Anthropic and OpenAI have simultaneously published their findings from a joint evaluation of their public AI models’ alignment. In simulated scenarios, both companies examined how their systems handle abuse, sycophancy, sabotage, and self-preservation.
Sycophancy refers to excessively affirming or pleasing the user, even when they express incorrect or dangerous ideas.
None of the models appeared to be seriously misaligned, but clear concerns did emerge. OpenAI’s specialized o3 reasoning model exhibited the most robust behavior, while GPT-4o, GPT-4.1, and o4-mini were more often willing to cooperate with abuse, including providing detailed instructions for drug synthesis, biological weapons, and terrorist scenarios. Anthropic’s Claude models were more cautious, but sycophancy also occurred regularly, sometimes even confirming delusions.
During the tests, the labs were temporarily granted special API access with relaxed security filters. Shortly thereafter, Anthropic revoked that access after a dispute over terms of use, although both parties claim this is unrelated to the cross-evaluation. It also appears that Claude Opus 4 and Sonnet 4 refused to answer up to 70 percent of uncertain questions, while OpenAI’s o3 and o4-mini provided answers more often but also produced more hallucinations.
Suicidal thoughts
Concerns about sycophancy were given added urgency by a lawsuit filed by the parents of 16-year-old Adam Raine. They claim that ChatGPT, powered by GPT-4o, confirmed his suicidal thoughts and even helped him write a suicide note. Adam died in April.
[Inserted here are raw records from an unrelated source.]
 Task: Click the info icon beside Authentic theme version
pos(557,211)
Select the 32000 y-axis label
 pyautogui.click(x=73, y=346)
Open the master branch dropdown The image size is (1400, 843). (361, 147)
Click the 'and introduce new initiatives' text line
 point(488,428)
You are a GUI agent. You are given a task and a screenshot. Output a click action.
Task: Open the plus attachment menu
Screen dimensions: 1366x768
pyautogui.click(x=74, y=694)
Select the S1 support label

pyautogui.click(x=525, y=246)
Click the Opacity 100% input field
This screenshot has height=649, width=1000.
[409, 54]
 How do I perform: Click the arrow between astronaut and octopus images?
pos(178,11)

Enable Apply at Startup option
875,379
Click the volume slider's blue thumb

OpenAI acknowledges the seriousness of this case and says that GPT-5 is now better equipped to deal with mental health crises, with improved interventions and options for connecting with therapists.
Both companies emphasize that the tests are artificial and do not accurately reflect behavior in commercial products. Nevertheless, they see collaboration and the sharing of evaluation materials as a crucial step in reducing blind spots and making alignment research more widely accessible.